Mitsubishi Estate Co. (8802), Japan’s second- biggest developer, said full-year profit fell 12 percent because of declining rental income and a drop in apartment sales. Shares retreated to a three-month low.
Net income decreased to 56.5 billion yen ($708 million) in the year ended March 31 from 64.2 billion yen a year earlier, the company said today. Sales gained 2.5 percent to 1.01 trillion yen from 988.4 billion yen.
The company said it expects profit to drop 12 percent this business year to 50 billion yen. Sales will decline to 927 billion yen in the current fiscal year, according to the statement. The operating profit for its office leasing and sales business is expected to slip 13 percent next year.
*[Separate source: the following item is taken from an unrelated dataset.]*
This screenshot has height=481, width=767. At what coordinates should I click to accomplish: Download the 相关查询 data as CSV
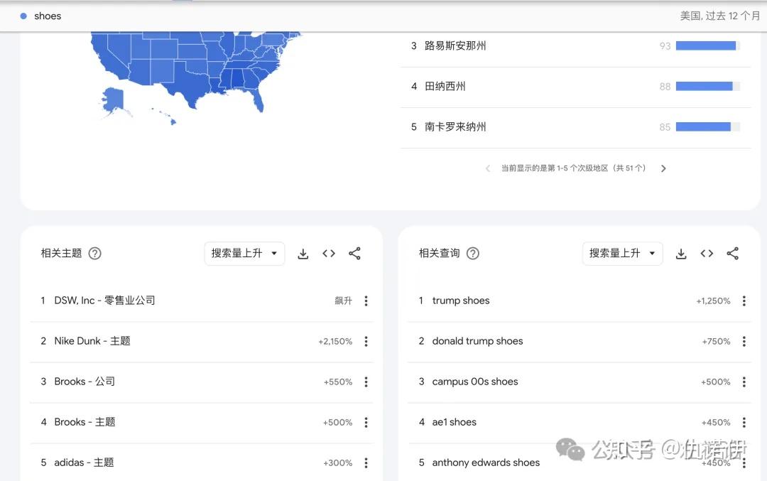[681, 254]
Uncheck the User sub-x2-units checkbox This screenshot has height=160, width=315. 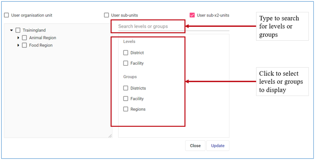tap(192, 15)
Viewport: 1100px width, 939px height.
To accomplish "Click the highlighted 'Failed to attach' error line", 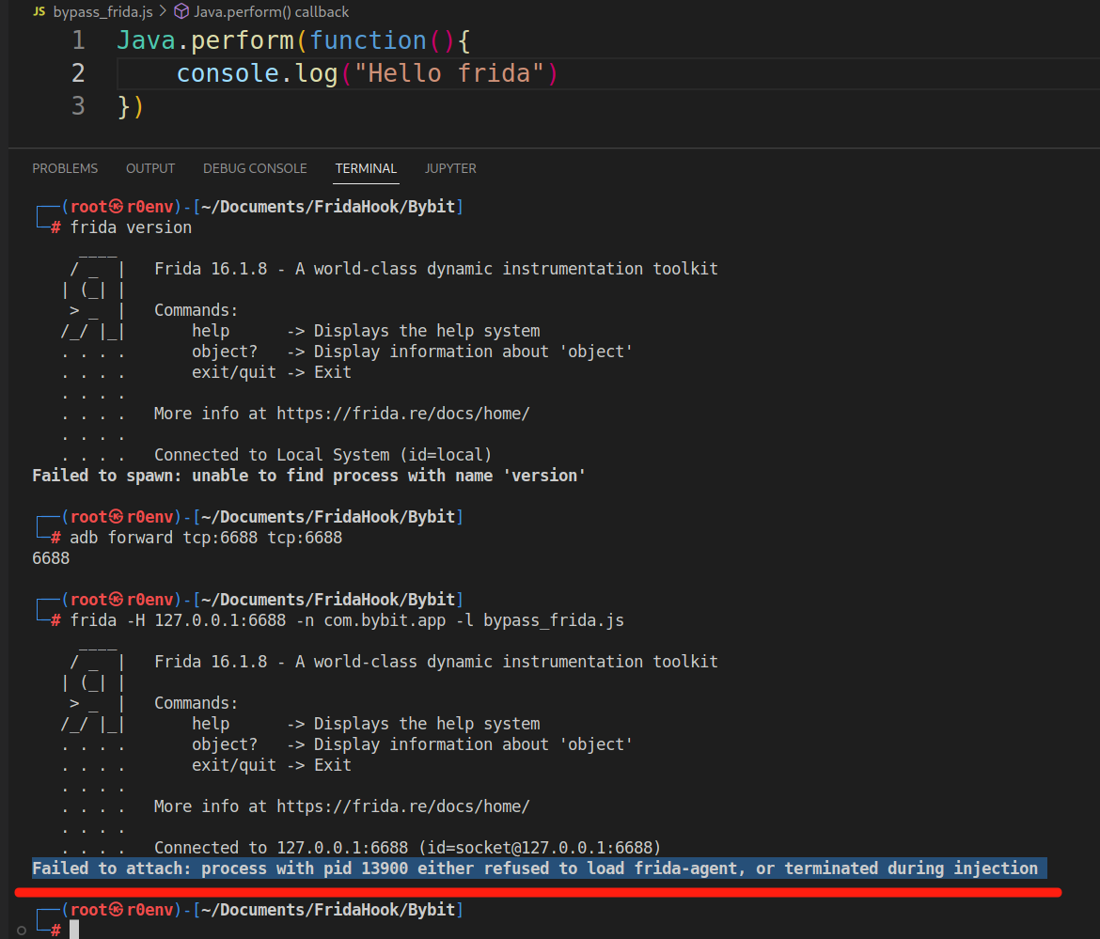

Mitsubishi Estate and its competitors are facing record high vacancy rates in Tokyo at a time when the supply of office space is expected to reach a nine-year high. Tokyo’s office vacancy rate rose to a record high of 9.23 percent in January, according to Miki Shoji Co. New supply will gain 42 percent this year, the highest since 2003, according to a survey by Mori Trust Co., a Tokyo-based developer.
Mitsubishi Estate shares fell 3 percent to 1,306 yen at the close in Tokyo, the lowest since Feb. 13.
Operating profit, or sales minus operating costs, rose 3 percent to 146 billion yen in the company’s sales and office leasing businesses, reflecting the sale of Asakasa Park Building in central Tokyo, the company said.
Mitsubishi Estate sold the building in November for 60.8 billion yen to Japan Real Estate Investment Corp. The sale helped the owner of about 30 buildings in Tokyo’s most expensive business district offset declines in leasing revenue because of falling occupancy rates.
Rental income declined 2.7 percent to 378.8 billion yen for the year ended March 31 from a year earlier, the company said. Mitsubishi Estate’s office vacancy rate dropped to 3.6 percent in March, after rising to 5.1 percent in October, when it reached the highest in more than seven years.